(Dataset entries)
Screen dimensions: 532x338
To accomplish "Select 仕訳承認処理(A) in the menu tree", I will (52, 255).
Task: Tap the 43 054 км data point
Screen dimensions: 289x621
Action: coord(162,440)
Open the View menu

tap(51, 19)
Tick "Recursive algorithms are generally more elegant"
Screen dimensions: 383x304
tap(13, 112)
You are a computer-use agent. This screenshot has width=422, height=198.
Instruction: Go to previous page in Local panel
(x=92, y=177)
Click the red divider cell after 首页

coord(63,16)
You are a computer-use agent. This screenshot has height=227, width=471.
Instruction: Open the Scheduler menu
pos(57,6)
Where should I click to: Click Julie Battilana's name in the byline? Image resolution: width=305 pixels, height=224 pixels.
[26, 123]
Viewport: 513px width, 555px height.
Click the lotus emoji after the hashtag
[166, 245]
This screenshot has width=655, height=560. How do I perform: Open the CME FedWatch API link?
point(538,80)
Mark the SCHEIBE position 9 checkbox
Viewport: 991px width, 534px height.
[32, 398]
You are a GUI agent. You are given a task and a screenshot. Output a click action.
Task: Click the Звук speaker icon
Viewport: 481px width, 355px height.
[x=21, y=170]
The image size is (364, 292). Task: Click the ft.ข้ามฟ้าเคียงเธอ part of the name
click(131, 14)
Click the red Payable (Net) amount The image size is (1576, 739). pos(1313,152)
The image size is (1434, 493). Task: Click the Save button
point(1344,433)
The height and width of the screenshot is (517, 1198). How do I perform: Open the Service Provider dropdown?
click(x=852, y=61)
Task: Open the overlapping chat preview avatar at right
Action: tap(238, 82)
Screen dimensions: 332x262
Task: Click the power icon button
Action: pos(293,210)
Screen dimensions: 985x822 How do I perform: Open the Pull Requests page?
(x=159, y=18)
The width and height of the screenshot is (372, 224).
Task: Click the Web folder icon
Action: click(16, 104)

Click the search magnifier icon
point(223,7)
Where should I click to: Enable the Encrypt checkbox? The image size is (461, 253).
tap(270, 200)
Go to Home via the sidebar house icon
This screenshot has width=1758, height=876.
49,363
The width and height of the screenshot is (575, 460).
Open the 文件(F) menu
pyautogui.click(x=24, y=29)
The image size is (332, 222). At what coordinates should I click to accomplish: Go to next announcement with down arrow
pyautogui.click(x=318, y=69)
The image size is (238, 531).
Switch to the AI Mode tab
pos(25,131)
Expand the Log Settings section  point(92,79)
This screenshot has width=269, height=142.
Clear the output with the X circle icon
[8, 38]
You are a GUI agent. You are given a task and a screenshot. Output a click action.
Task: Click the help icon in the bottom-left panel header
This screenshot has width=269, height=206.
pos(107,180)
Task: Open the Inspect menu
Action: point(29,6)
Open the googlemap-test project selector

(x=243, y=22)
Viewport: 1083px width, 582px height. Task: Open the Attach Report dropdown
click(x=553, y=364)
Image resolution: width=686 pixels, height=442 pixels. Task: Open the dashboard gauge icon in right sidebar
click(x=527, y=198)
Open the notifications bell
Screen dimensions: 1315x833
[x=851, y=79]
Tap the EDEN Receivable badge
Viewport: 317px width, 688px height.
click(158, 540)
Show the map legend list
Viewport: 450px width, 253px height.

INSTRUCTIONS FOR THE TASK: With the line containing "Open the notifications bell" as the first, output each line through the final line of the entries above, exactly.

THE COMPLETED TASK:
Open the notifications bell
Screen dimensions: 1315x833
[x=851, y=79]
Tap the EDEN Receivable badge
Viewport: 317px width, 688px height.
click(158, 540)
Show the map legend list
Viewport: 450px width, 253px height.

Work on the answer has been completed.